**OBJECTIVES:**
1. Repeat word for word the part of the passage about the returning son starting with "In the same" and going on through "welcome and celebration.".
2. For each statement below, say yes or no according to whether it agrees with the passage about the returning son, and quote the words of the passage that decide it. (a) When he sees his son, the father has been busy with bookkeeping and farming. (b) The father interrupts his son's apology. (c) The father tests his son before welcoming him.

The son had cast off his father, but as the lost son makes his way home, the story is so utterly clear: his father sees him, “while he was still way far off.” Bookkeeping, farming, advanced planning, he hasn’t been doing any of these tasks essential to the household. He’s been doing something that takes precedence over them all: he’s been watching for his son. He sees his son. He recognizes what others might not. When the boy is but a silhouette against the sky, the father sees him. He sees his slowed but still familiar gate before he comes into full clarity of view. While he was still far off, his father sees, because compassion never gives up on people.

In the same way, compassion pursues. This father takes off, hiking up his skirts to run down the path as the door slams behind him. Then a rapid staccato of action: moved with compassion, he falls on his neck, and kisses him again and again. No testing of the son. No questions asked. The father cuts him off mid apology speech with an extravagant welcome and celebration.

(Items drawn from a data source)

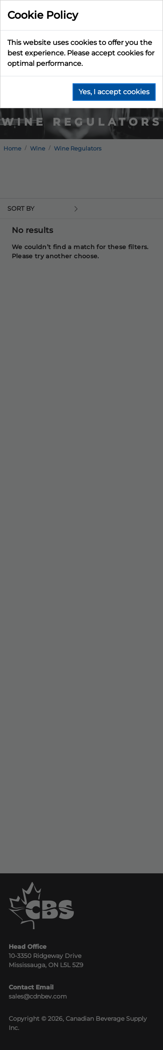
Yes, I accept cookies (114, 92)
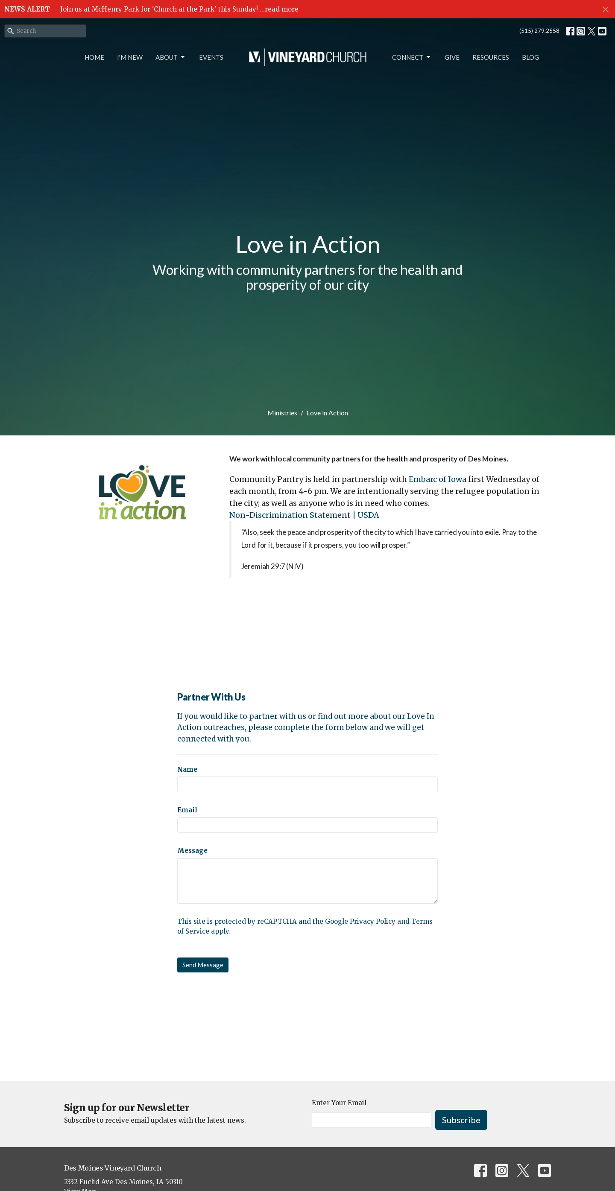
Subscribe (461, 1120)
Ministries (282, 413)
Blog (530, 57)
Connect (412, 57)
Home (94, 57)
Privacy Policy (372, 921)
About (170, 57)
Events (211, 57)
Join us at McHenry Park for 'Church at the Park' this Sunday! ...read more (179, 9)
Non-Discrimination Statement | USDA (304, 515)
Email (187, 810)
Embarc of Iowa (437, 479)
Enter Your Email (339, 1103)
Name (187, 769)
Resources (490, 57)
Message (192, 851)
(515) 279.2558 (539, 30)
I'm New (130, 57)
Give (452, 57)
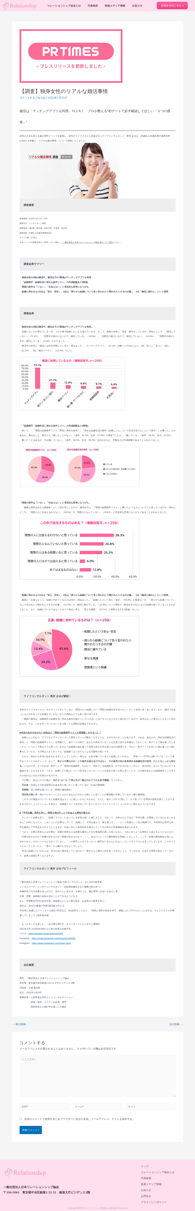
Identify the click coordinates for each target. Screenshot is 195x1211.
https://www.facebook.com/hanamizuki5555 (54, 938)
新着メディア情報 (115, 5)
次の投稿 (176, 1024)
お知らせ (137, 5)
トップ (145, 1166)
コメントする (27, 97)
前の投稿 (19, 1024)
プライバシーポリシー (154, 1201)
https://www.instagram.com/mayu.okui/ (51, 943)
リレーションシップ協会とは (64, 5)
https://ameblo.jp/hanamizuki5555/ (45, 933)
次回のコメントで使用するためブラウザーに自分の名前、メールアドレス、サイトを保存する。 (79, 1119)
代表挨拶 (93, 5)
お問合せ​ (146, 1196)
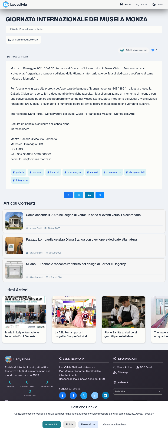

**TASK-BY-TASK ANSWERS:**
1.
In the same way, compassion pursues. This father takes off, hiking up his skirts to run down the path as the door slams behind him. Then a rapid staccato of action: moved with compassion, he falls on his neck, and kisses him again and again. No testing of the son. No questions asked. The father cuts him off mid apology speech with an extravagant welcome and celebration.

2.
(a) No: "Bookkeeping, farming, advanced planning, he hasn’t been doing any of these tasks essential to the household."
(b) Yes: "The father cuts him off mid apology speech with an extravagant welcome and celebration."
(c) No: "No testing of the son."